With a casino located on two levels, conventional tools made it difficult to analyze the complex relationships and the differences between the players and products on each level. Gaming Analytics’ technology analyzes volumes of complex data to recognize hidden patterns. This information provides daily recommendations about machines, visitation patterns, marketing techniques and spend levels.

For Gulfstream Park’s marketing team, the software provides predictions of future player churn, giving them the ability to increase retention.
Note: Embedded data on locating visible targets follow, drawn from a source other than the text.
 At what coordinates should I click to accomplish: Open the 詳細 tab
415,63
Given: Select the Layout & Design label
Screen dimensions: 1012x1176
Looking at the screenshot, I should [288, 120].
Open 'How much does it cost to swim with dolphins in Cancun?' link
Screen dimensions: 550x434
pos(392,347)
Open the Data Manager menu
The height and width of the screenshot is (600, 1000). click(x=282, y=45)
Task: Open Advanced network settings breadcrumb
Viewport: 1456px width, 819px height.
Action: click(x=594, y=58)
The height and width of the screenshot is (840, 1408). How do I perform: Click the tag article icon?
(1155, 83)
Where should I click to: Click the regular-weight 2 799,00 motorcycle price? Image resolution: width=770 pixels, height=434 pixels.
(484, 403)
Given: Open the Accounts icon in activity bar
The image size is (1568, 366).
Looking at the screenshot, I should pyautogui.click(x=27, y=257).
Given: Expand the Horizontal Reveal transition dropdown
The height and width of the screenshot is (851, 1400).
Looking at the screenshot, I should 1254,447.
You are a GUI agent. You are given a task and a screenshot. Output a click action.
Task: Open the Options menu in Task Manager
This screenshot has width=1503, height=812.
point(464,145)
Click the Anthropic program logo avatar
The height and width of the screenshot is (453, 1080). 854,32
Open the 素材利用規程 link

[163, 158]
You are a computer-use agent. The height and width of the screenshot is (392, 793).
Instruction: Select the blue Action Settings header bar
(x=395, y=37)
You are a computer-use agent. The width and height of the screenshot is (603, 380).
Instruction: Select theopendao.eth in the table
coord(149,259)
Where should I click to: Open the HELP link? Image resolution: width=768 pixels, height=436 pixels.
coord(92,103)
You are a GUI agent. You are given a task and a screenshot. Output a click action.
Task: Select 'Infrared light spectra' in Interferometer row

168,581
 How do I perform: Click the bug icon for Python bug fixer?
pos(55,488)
Trends and predictions will help them identify the right player segments to target for their future marketing campaigns and with a value-at-risk metric that will give them the confidence that they are allocating their marketing budget strategically.

Gaming Analytics.AI CEO Kiran Brahmandam said that artificial intelligence and machine learning have helped them develop a product that automatically gets better as customers use the application.

“Our recommendations are based on an extensive analysis of existing data from the customers slot and guest tracking systems, along with any other software systems available in their data warehouse. Once strategies are implemented, the system does analytics against the resulting recommendations to adjust methodologies, if necessary, for future improvements.”

The learning curve is minimal; users can simply query GA with Google-like questions: “Which players are at risk this month?” or “What is the ideal denomination for this type of machine?” It’s the same process used by GA.